Obwohl sich Kuhn in seiner Arbeitsweise deutlich vom Logischen Empirismus abgrenzt, steht er dennoch klar unter dem Einfluss dieser Denkrichtung. Ein erstes Indiz dafür, dass der Kontrast
nicht gar so scharf ist, ist die Tatsache, dass The Structure of Scientific
Revolutions als Teil der International Encyclopedia of Unified Science
veröffentlicht wurde. Letztere sollte der Darstellung der logischempiristischen Sichtweise der Wissenschaft dienen und wurde von
Rudolf Carnap und Charles Morris (1901–1979) herausgegeben. Es
existieren zwei Briefe Carnaps an Kuhn, die ersterer in seiner Eigenschaft als Herausgeber verfasste (vgl. Reisch, 1991). In diesen Briefen äußert sich Carnap, der wohl bedeutendste Repräsentant des
Logischen Empirismus, sehr positiv und mit Interesse zu Kuhns
Manuskript. Dies deutet darauf hin, dass Carnap selbst Kuhns Arbeit nicht als Todesstoß für die von ihm vertretene Denkrichtung
betrachtete. Im Gegenteil, John Earman (1993) betont die Parallelen zwischen Kuhns und Carnaps Auffassungen bezüglich der
Schwierigkeit einer ›neutralen‹ (also nicht theoriebeladenen und
nicht sprachabhängigen) Beschreibung der Fakten und der Übersetzung von einer Theoriesprache in eine andere.
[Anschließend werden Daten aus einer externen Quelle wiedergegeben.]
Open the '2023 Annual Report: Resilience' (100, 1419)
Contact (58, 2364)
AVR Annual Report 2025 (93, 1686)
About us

Einige der Annahmen, die Kuhn von den Logischen Empiristen
übernimmt, sind zentral für die Entwicklung der Kuhnschen Position. So zeigt Bird (2002, 452), dass Kuhn sich zwar darin von den
Logischen Empiristen unterscheidet, dass er Wahrnehmung und
Beobachtung nicht für theorieunabhängig hält. Umgekehrt übernimmt er aber von ihnen, dass sich die Rolle theoretischer Terme
anhand ihrer Rolle innerhalb der Theorie erschließt. So argumentiert Kuhn z. B., dass der Begriff der Masse in der Newtonschen
Gravitationstheorie ein anderer ist als in Einsteins Relativitätstheorie
(vgl. Kuhn, 1970, 101-102). Bei Kuhn sind also theoretische Terme
abhängig von ihrem theoretischen Kontext, also nicht fix. Des
Weiteren sind Beobachtungsterme paradigmenabhängig, also auch
nicht fix. Angesichts dessen ist es laut Bird alles andere als erstaunlich, dass Kuhn bei der These der Inkommensurabilität anlangt,
eben gestützt auf eine Grundthese des Logischen Empirismus, das
die Bedeutung eines theoretischen Begriffs wie ›Masse‹ nicht stabil
ist jenseits der Formulierung einer neuen Theorie.